We have several friends who are going through major life changes now. It’s almost as if the writing is on the proverbial wall. Fewer get-togethers for the theater and other outings. They are moving on with their lives; new interests, and consciously or otherwise, shedding the cloak of the past to wrap themselves in the newness of new life experiences. Our old friends as we used to know them are slowly changing even as we both move on with our own respective lives.



Long term friends are a real rarity, especially among men. My latest play ‘Widow’s Waltz’ deals with this issue. Add the perspective of single older gay men and the complications compound exponentially. All the standard clichés pop up here: people change, time moves on, ‘things’ happen in our lives. The play was a challenge to write but deeply satisfying at the same time.



Over this last summer, I’ve been able to solidify my ‘coffee and chat’ sessions with five solid partners with whom I can share general, specific, bland, sometimes outrageous, interesting, and occasionally intimate details of our respective lives.

Will it last? Who know? I certainly hope so. We all seem to enjoy the meet-ups and the sharing that goes with it. For now, I want to enjoy the moment, savor the sharing and keep plowing new ground in hopes of solidifying the friendships that have grown from this shared experience.

Tuesday, July 20, 2021

Growing Old as a Man

I’ve come to the conclusion that it’s different for men.

One of the advantages of having lived through multiple decades is the ability to look back and reflect on past and current changes in our lives. Most men seem to place those events into simple categories such as youth, education, marriage, kids, jobs and retirement. On the other hand, many women have a much broader perspective of these subtle changes occurring all around us.

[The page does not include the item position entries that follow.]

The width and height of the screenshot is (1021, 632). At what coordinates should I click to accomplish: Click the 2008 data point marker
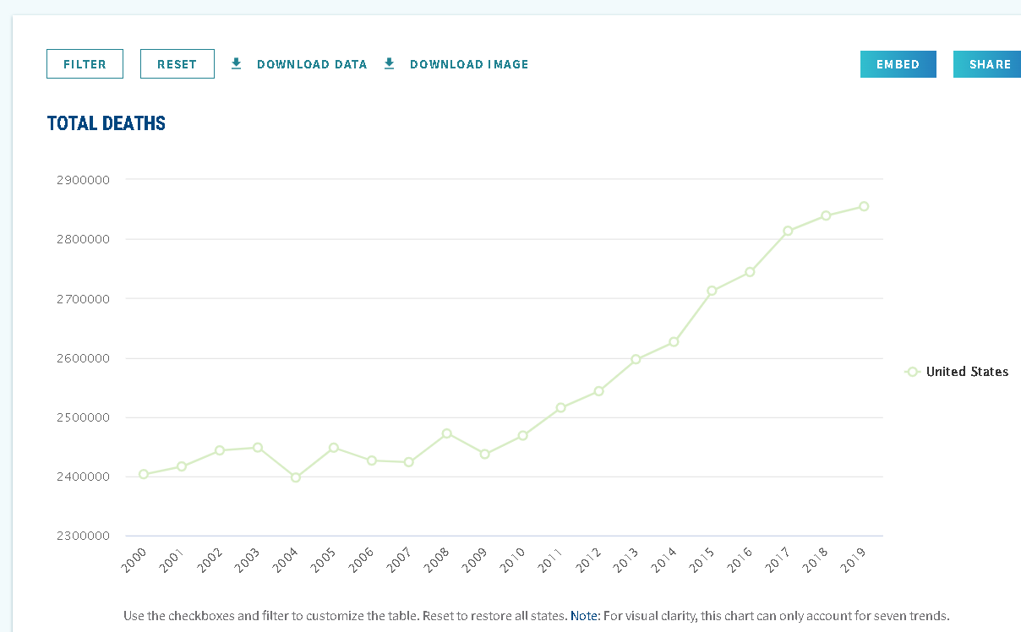point(447,433)
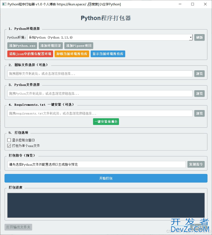Viewport: 212px width, 235px height.
Task: Click the app icon in the title bar
Action: [4, 4]
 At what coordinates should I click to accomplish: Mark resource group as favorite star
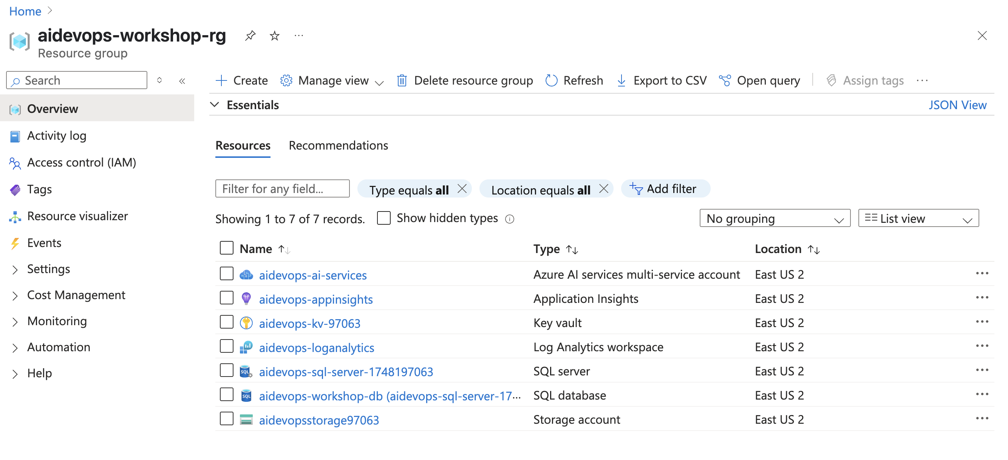coord(275,36)
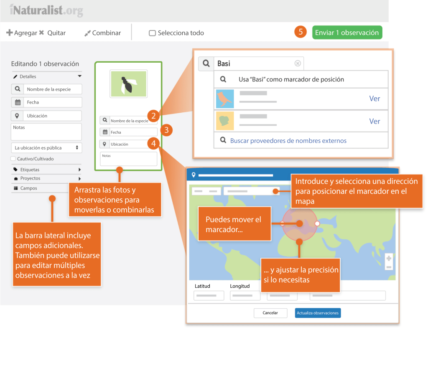The image size is (428, 365).
Task: Click the Quitar X icon
Action: tap(41, 33)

Seldom talked about among older couples are subjects such as health, sex, socialization, relationships and the fear of dying. Many men think they’ve got it all figured out, but in reality, seldom do.

You could probably sub-title that period in their lives as: The fourth quarter, the final lap, final tabulation and/or reflecting on those who have died before them. Men have a lot harder time dealing with this final chapter in their lives and all the accompanying accoutrements of a life long lived.

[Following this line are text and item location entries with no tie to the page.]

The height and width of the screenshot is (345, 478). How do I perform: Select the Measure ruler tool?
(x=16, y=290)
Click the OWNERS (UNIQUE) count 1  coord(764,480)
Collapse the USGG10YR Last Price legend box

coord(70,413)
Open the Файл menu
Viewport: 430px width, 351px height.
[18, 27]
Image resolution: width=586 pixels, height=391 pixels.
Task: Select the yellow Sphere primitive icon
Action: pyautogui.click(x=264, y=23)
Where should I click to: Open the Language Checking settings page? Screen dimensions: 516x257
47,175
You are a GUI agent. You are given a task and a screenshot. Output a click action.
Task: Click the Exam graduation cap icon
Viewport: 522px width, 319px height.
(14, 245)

Class reunions can be poignant reminder that a lot of our classmates won’t be joining us for another decade of remembrances. The decades pile up and our ‘Camelot’ period of work or the service or youthful adventures soon becomes ancient history.

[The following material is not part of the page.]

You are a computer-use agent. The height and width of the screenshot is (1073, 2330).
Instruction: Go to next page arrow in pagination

If we men are lucky enough to have someone beside us: new, previously-engaged, or a veteran of the long haul - we can better face that final curtain with the comfort of companionship. Usually two pairs of eyes and one good brain can better focus on the time ahead.

Women seem better equipped for this later stage in life. Perhaps it’s because most are natural-born multi-taskers. I don’t know if it’s the result of a lifetime of caring and nurturing of others; kids and parents alike or more ease and comfort in social engagement. Women seem more intuitive, with common sense instincts about the circle of life. Wherever their strength comes from, many women have proven more adaptable to the twists and turns of our later years.

The recurring mantra, repeated among the smarter set toward their spouses, seems to be ‘Now, don’t you get old on me.’ Women have this constant concern that their other half will begin to show the signs of old age. Growing rigidity, a lack of flexibility, a lack of tolerance for younger generations, concern for rising prices, social changes and a seemingly disregard to the tried and true that was good enough for their own generation. Many old men think they should be listened to simply because they’re talking. ‘The old men at the coffee shop’ (one of my favorite whipping points) is a case in point.


Time can be a cruel reminder of life’s frailties and that ticking time bomb called lifecycle. Sometimes it just makes sense to stop and listen to what’s being suggested by one’s better half instead of trying to figure it out all by yourself.

Said the old man still trying to listen as best he can.